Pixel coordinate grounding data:
########################################
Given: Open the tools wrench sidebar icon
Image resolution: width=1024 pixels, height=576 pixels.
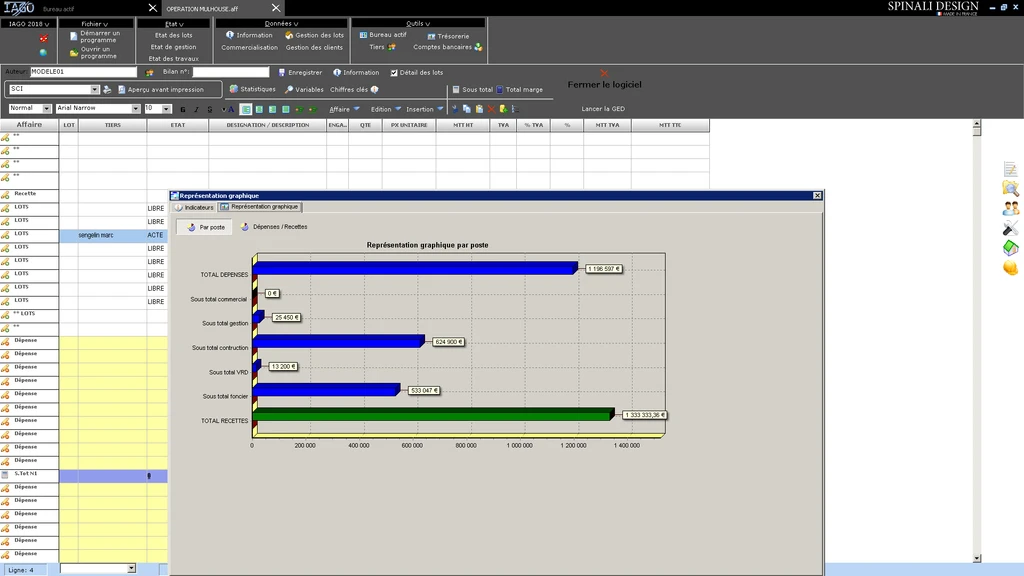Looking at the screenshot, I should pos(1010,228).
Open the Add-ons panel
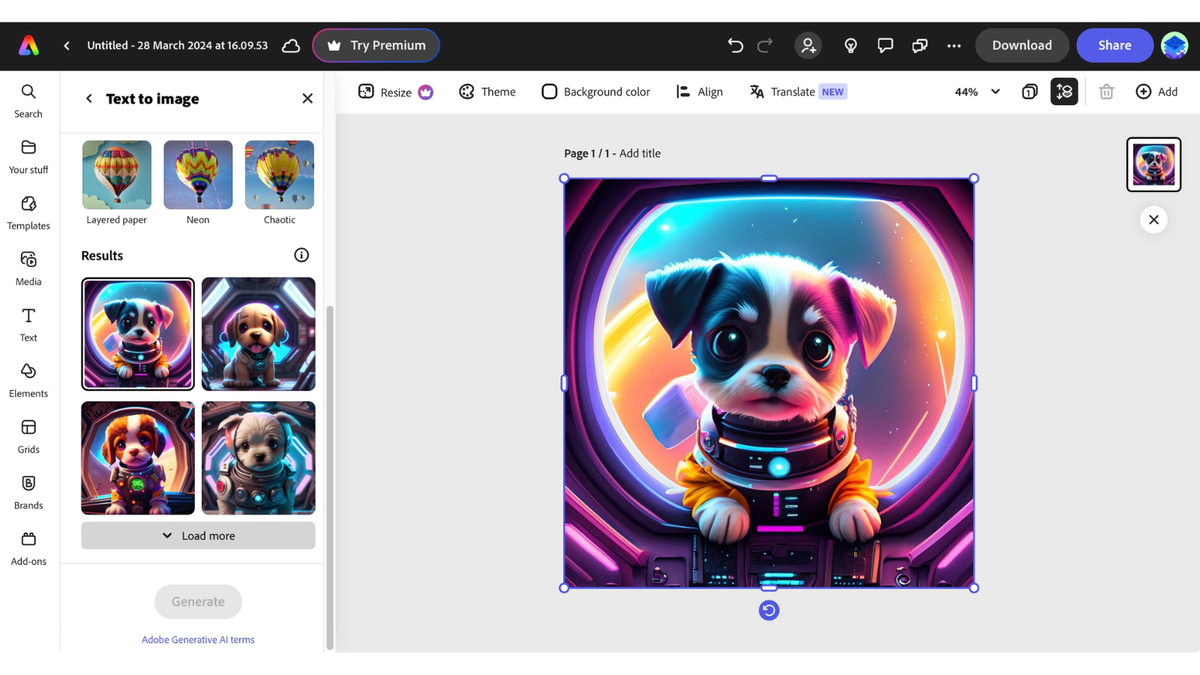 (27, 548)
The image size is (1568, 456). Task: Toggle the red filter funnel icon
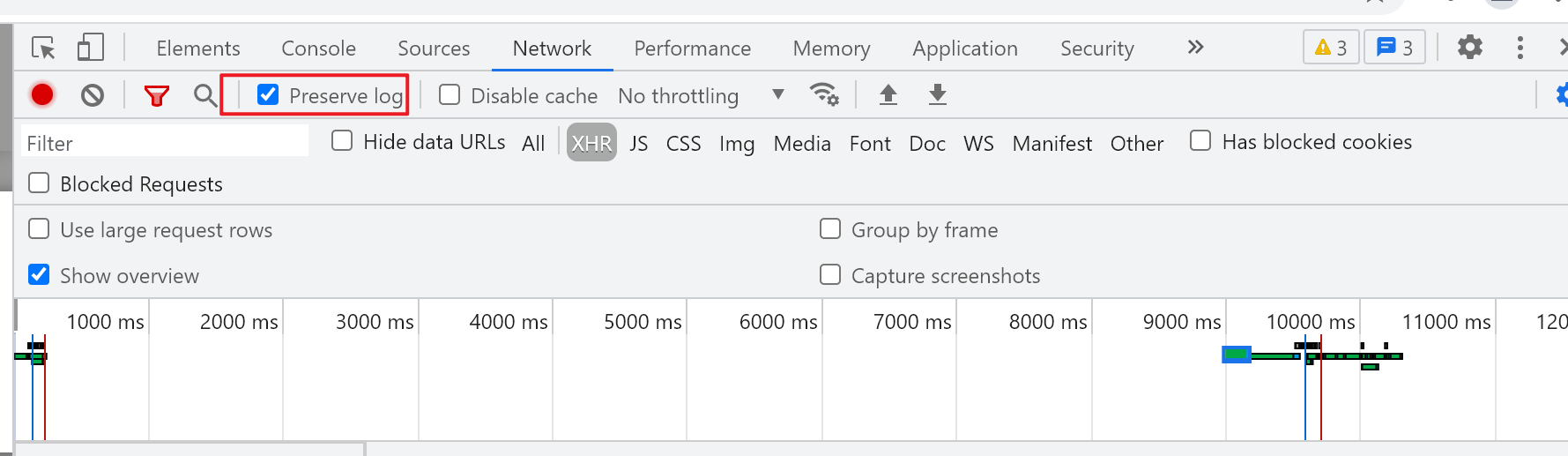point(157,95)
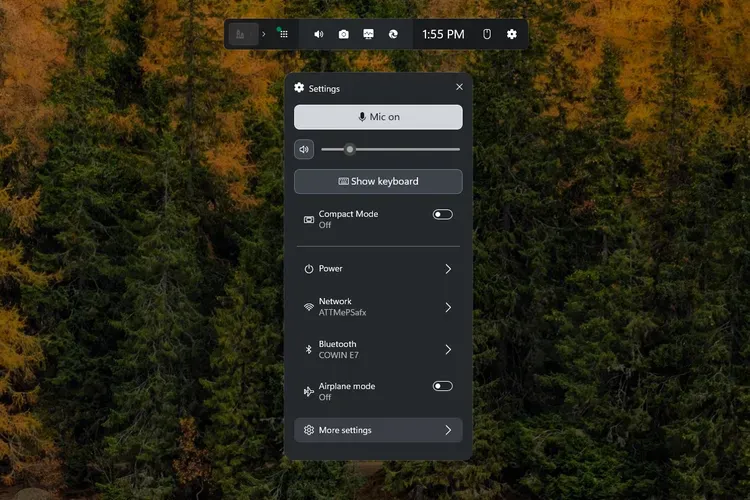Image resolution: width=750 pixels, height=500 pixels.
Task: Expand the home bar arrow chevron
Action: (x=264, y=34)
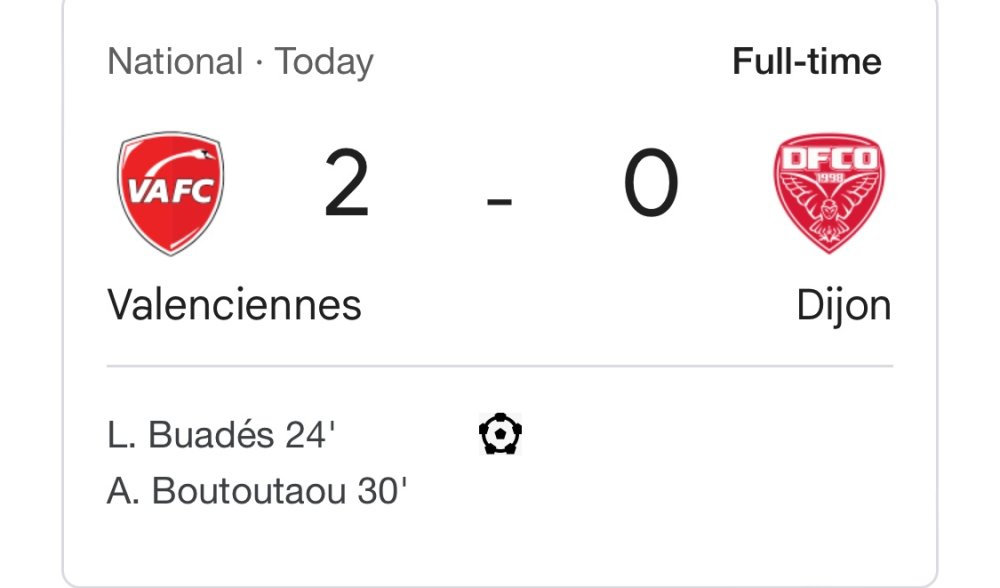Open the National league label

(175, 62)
########################################
▶ [EXERCISE REQUIREMENTS] Skip the pictures and reproduce all remaining entries exactly.

▶ [RESPONSE BOX]
Given: Open the tools wrench sidebar icon
Image resolution: width=1024 pixels, height=576 pixels.
Looking at the screenshot, I should pos(1010,228).
Open the Add-ons panel
 (27, 548)
The image size is (1568, 456). Task: Toggle the red filter funnel icon
point(157,95)
Image resolution: width=750 pixels, height=500 pixels.
Task: Expand the home bar arrow chevron
Action: (x=264, y=34)
Open the National league label

(175, 62)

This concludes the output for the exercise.